Starting at the line that contains "Tap the Fixed" and ending with the line that contains "Looking at the screenshot, I should point(633,227).", write out each line of the records unchanged, both ends included.

Records for finding items on display:
----

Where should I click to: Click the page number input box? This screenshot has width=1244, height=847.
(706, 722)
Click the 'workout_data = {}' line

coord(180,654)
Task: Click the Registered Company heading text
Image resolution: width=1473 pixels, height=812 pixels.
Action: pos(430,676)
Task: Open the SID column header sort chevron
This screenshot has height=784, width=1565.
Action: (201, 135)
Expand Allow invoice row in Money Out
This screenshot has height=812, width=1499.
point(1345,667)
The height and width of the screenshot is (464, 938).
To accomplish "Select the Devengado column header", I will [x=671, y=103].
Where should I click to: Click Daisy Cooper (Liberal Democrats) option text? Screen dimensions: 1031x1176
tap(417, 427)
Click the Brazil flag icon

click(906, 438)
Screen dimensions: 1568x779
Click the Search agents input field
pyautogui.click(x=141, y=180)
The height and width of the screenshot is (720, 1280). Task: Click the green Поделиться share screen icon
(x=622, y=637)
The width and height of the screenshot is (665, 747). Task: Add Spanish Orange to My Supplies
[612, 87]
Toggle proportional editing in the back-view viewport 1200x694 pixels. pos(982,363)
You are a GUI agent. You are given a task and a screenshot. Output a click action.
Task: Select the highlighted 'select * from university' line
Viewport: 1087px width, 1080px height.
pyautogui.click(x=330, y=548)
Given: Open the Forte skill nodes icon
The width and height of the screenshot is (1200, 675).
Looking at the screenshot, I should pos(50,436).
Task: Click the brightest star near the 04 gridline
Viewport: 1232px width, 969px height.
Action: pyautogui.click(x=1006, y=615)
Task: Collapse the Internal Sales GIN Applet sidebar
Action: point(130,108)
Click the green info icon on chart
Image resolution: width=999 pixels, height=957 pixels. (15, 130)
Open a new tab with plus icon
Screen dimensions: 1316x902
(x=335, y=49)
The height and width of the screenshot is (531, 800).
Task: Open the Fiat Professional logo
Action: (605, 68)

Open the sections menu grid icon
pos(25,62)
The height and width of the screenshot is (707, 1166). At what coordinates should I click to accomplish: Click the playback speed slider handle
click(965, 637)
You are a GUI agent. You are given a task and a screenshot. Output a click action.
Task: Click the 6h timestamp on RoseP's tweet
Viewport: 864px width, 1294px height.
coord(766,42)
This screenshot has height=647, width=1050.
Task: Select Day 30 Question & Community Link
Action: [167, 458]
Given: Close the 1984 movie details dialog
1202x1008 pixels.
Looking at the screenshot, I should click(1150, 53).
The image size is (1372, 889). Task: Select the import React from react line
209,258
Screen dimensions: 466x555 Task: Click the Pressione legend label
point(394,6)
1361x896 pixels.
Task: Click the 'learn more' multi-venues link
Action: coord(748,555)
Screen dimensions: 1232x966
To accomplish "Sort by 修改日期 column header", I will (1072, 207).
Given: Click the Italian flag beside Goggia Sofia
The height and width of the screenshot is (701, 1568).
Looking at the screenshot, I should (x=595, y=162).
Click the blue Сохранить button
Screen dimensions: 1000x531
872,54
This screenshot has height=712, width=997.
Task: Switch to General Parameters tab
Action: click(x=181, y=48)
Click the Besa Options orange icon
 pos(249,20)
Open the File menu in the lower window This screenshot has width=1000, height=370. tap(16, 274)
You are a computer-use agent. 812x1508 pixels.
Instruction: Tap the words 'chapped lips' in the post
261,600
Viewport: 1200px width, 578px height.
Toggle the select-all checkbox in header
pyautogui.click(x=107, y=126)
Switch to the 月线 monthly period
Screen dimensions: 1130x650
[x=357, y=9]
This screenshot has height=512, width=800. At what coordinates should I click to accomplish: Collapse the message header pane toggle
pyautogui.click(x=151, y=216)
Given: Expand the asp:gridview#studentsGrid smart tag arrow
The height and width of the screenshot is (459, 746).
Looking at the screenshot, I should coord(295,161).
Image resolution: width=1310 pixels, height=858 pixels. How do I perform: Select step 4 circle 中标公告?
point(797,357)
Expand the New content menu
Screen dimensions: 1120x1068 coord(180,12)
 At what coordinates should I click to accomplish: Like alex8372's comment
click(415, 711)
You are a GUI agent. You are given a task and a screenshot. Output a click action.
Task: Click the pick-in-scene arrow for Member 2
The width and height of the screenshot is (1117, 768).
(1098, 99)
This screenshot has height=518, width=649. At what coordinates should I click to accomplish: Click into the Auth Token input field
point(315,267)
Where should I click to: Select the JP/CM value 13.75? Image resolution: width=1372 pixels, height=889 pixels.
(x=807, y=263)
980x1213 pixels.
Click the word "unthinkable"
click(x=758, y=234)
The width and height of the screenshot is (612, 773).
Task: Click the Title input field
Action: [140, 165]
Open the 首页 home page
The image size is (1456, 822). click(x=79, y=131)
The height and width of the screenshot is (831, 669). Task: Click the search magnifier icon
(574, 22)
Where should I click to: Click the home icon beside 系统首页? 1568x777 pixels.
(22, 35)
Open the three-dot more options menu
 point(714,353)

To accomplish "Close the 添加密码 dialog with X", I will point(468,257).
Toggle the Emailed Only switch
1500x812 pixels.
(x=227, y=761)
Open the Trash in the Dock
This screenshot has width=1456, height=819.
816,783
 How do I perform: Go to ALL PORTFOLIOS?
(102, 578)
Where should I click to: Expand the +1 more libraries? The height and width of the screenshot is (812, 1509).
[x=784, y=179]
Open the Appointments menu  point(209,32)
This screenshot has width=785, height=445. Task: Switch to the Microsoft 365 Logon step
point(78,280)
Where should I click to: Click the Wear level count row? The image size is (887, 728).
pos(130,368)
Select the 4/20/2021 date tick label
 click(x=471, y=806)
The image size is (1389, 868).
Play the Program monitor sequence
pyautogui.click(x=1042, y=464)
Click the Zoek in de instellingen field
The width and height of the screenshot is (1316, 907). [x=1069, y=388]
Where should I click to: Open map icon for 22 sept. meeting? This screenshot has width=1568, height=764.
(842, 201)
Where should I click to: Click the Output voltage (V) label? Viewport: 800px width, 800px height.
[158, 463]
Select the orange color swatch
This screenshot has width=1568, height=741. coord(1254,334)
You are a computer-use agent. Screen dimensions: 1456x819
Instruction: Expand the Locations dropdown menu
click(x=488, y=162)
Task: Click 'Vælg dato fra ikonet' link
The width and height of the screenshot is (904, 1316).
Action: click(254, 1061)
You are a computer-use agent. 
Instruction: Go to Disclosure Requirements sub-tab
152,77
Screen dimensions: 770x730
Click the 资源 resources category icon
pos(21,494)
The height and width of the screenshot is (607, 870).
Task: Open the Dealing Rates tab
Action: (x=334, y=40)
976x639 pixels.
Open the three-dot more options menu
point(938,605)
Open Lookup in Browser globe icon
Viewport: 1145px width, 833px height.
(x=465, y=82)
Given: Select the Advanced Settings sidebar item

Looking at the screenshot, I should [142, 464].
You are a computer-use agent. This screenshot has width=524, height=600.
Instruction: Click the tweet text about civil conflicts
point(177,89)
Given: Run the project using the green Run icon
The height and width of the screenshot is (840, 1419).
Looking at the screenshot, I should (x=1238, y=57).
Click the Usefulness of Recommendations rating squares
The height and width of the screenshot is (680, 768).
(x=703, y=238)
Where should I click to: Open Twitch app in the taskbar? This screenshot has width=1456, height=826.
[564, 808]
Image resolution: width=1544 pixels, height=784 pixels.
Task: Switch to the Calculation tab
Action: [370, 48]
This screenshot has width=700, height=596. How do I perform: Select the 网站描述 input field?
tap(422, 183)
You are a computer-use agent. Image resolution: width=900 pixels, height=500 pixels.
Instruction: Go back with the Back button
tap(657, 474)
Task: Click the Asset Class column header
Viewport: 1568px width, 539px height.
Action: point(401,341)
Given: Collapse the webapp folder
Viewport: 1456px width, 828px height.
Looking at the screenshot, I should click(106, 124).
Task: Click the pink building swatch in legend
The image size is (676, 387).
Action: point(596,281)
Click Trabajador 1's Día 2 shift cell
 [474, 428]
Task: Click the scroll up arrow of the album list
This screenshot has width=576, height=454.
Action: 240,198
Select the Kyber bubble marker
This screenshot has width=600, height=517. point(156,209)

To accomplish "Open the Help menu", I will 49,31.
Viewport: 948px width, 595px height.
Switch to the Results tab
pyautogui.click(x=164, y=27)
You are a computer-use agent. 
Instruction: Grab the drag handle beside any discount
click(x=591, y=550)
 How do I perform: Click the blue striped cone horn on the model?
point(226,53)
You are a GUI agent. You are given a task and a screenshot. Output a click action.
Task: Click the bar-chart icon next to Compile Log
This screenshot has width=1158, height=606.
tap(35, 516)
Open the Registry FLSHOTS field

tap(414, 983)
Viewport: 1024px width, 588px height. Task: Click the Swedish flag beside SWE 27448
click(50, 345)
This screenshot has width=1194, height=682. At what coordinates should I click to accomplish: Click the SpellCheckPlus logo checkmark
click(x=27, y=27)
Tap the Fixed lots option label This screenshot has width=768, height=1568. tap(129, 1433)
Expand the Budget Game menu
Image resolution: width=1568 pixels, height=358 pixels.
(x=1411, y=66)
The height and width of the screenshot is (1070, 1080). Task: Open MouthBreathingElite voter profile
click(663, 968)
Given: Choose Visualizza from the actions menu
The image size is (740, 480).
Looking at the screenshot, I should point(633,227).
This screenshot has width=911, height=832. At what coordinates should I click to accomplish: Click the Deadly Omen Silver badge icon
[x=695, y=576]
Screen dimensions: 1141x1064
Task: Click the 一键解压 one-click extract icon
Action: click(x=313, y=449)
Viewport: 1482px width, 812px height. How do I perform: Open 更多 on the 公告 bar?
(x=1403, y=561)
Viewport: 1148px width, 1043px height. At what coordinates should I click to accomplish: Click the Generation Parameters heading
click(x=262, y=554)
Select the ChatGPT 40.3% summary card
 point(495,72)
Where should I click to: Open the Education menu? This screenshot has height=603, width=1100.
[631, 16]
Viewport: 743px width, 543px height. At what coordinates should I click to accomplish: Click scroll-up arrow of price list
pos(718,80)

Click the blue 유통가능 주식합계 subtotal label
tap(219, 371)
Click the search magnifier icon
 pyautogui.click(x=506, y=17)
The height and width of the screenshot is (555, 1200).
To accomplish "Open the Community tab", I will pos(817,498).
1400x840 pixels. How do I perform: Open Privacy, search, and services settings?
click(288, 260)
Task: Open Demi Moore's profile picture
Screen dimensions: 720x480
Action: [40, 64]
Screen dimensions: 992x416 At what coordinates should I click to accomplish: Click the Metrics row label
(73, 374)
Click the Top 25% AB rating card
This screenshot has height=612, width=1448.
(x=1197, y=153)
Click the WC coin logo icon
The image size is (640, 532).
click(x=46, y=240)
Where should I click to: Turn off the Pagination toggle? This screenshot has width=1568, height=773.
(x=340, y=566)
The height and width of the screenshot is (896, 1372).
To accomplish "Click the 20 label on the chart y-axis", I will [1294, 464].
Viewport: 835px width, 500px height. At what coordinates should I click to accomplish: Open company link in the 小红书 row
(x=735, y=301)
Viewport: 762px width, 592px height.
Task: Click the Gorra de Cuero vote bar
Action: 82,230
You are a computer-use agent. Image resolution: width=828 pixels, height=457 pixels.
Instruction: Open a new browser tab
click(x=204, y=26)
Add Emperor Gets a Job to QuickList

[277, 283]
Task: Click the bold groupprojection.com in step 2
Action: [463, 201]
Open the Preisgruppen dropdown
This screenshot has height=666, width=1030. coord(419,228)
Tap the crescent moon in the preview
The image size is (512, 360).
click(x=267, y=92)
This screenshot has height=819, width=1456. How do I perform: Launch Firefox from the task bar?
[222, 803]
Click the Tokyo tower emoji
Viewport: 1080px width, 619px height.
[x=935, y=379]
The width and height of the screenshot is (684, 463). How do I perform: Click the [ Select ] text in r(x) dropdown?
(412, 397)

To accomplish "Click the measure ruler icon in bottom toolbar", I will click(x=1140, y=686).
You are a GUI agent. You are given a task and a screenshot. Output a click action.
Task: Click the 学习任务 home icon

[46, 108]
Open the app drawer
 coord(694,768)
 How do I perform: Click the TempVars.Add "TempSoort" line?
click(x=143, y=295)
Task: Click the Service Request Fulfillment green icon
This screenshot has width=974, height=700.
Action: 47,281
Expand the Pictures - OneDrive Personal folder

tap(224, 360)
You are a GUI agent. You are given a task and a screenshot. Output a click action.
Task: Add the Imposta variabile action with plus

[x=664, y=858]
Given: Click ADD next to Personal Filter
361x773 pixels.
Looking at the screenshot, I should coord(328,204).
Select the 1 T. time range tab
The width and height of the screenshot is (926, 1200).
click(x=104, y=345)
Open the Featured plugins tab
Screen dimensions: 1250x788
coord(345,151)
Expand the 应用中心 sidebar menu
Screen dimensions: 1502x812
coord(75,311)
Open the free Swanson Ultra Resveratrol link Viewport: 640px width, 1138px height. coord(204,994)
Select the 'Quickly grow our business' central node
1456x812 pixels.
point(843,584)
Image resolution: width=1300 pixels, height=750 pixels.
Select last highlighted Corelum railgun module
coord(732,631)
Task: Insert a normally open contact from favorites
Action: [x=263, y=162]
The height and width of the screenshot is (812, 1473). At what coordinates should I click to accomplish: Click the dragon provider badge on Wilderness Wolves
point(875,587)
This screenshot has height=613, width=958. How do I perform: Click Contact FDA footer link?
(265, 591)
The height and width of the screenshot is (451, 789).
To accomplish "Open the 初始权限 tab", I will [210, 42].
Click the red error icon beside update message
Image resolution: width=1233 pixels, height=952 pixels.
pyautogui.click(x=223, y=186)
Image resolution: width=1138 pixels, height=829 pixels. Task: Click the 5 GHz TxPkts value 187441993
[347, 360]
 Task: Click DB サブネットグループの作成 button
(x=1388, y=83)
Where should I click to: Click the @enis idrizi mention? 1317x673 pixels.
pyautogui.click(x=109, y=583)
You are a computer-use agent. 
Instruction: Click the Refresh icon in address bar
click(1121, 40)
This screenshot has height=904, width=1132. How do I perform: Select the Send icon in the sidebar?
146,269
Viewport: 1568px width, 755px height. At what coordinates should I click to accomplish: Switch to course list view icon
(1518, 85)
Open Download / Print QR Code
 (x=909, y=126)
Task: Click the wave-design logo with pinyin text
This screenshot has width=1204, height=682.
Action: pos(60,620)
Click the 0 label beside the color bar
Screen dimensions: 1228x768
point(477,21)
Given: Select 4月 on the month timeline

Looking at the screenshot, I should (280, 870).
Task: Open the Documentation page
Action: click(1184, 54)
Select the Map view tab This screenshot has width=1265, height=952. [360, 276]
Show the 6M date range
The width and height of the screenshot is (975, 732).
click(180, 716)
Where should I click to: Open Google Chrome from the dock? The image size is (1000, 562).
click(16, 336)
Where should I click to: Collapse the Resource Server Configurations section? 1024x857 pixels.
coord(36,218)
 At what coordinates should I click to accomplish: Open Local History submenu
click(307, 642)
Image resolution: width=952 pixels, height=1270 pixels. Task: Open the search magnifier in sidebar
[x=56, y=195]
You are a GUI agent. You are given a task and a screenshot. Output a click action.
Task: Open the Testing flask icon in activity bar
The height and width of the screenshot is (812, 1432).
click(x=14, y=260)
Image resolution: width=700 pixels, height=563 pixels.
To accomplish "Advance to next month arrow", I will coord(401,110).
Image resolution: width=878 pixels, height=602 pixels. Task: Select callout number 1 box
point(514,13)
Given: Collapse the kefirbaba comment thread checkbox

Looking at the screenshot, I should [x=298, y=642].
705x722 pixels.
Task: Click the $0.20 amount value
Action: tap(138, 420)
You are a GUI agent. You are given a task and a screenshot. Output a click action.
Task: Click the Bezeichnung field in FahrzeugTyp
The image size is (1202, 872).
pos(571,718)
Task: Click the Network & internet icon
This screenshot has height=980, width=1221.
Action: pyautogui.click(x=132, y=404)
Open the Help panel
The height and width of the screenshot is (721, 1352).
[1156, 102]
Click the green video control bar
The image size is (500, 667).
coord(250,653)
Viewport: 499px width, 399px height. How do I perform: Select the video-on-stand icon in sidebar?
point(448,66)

----

» **Complete response**:
Tap the Fixed lots option label This screenshot has width=768, height=1568. tap(129, 1433)
Expand the Budget Game menu
Image resolution: width=1568 pixels, height=358 pixels.
(x=1411, y=66)
The height and width of the screenshot is (1070, 1080). Task: Open MouthBreathingElite voter profile
click(663, 968)
Given: Choose Visualizza from the actions menu
The image size is (740, 480).
Looking at the screenshot, I should point(633,227).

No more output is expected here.